Currently, to treat schizophrenia doctors double-team the condition with a two-part defense: antipsychotic medications and psychosocial therapy. “Drug treatment for schizophrenia is the foundation for at least 85 percent of people with the illness,” Amador says. “You need the medication to diminish and extinguish schizophrenia symptoms and the delusions. But, as with treating other illnesses, medication is not enough. Patients must change their lifestyle, understand their symptoms and include their family, community and close friends and then participate in support groups.”

Once doctors get schizophrenia symptoms under control with meds, they steer patients to nondrug treatments. Specifically, these include social skills training to improve the patient’s communication and social interactions; family therapy to support and educate the patient’s loved ones about schizophrenia; job support to help people living with the condition find work and remain employed; and individual therapy to help patients manage their illness by learning how to cope with stress and identify early signs of relapse.

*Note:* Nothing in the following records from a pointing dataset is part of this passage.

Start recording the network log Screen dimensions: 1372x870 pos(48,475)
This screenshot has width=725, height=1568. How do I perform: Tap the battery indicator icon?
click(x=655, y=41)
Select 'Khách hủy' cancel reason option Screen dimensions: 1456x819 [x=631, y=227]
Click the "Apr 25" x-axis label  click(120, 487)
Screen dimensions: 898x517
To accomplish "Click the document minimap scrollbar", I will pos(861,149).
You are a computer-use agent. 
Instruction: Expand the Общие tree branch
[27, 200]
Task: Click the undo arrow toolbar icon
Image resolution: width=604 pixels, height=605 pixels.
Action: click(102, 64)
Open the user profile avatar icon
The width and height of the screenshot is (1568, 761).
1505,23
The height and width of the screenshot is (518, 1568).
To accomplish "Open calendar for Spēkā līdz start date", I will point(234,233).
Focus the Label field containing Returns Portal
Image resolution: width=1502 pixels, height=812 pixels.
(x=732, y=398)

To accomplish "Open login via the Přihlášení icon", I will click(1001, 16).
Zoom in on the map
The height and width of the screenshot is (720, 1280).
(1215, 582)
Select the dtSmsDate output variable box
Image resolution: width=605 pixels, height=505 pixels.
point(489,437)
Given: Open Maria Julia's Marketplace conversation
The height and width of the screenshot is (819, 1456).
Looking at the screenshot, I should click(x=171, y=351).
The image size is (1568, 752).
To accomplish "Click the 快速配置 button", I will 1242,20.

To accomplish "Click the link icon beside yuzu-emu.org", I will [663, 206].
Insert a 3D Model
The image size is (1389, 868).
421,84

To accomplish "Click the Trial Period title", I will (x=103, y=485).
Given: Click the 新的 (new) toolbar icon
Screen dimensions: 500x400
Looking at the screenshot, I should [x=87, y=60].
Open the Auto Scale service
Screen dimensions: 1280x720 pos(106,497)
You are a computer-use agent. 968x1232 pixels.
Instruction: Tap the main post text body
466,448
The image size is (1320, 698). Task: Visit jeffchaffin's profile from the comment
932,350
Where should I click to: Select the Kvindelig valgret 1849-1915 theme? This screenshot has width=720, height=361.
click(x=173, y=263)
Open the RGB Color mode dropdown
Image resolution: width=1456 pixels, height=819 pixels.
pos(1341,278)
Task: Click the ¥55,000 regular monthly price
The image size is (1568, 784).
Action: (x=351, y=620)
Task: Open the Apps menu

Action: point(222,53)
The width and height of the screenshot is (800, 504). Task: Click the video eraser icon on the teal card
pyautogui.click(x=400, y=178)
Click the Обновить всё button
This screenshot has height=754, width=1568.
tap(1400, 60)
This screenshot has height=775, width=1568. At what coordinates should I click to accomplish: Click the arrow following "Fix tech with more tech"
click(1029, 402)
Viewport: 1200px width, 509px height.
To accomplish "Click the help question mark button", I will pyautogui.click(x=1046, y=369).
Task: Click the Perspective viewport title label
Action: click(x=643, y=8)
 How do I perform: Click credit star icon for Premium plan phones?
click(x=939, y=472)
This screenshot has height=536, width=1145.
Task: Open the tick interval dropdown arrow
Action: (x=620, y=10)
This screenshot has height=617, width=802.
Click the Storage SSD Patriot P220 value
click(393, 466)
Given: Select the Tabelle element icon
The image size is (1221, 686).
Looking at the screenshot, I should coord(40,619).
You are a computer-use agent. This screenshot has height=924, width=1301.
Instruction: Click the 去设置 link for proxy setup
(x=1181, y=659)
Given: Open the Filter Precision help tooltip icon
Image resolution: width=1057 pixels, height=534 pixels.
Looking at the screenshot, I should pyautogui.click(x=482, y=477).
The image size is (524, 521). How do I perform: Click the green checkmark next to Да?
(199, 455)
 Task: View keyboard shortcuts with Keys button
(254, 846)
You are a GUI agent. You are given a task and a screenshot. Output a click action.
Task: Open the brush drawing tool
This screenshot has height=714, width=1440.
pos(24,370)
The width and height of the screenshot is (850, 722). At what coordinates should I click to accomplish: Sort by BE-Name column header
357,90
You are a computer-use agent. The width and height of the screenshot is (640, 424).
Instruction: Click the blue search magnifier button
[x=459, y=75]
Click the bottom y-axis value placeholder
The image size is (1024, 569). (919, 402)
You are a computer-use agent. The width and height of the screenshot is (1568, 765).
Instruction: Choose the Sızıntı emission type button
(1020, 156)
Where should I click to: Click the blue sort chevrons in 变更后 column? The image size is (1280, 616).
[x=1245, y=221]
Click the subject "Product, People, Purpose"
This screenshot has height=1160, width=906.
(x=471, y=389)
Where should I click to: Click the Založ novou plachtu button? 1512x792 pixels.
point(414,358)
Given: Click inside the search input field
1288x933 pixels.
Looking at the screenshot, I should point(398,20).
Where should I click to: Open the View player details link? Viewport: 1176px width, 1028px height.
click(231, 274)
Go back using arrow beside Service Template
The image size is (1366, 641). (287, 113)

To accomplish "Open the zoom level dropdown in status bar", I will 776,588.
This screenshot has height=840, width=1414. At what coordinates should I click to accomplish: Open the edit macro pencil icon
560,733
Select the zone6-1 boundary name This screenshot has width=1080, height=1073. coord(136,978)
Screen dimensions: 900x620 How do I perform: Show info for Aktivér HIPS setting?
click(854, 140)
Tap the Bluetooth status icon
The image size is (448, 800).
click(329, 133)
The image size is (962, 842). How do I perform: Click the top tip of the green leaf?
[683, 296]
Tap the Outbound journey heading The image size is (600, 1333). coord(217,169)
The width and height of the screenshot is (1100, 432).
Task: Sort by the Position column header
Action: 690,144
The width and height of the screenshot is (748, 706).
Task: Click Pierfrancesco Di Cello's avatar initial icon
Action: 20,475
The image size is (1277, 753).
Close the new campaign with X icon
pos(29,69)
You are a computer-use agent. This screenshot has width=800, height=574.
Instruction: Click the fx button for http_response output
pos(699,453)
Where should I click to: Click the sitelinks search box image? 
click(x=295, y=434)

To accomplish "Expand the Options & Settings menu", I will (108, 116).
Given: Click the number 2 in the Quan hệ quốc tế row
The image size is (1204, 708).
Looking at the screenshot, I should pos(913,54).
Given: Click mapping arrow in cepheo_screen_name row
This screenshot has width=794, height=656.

But there’s also another important aspect of schizophrenia treatment that mental health organizations such as the Substance Abuse and Mental Health Services Administration stress: recovery. Currently, health professionals apply this concept to mental illness treatment in general and work to make sure the public understands that individuals with mental disorders such as schizophrenia can hope to lead productive and meaningful lives.

As Primm explains, “The whole concept of recovery is about injecting hope because some people with illnesses like schizophrenia felt like they were being written off by society. People with mental illnesses have rights, and the goal for mental health professionals is to work in partnership with them to ensure they get the opportunity to improve the quality of their lives.”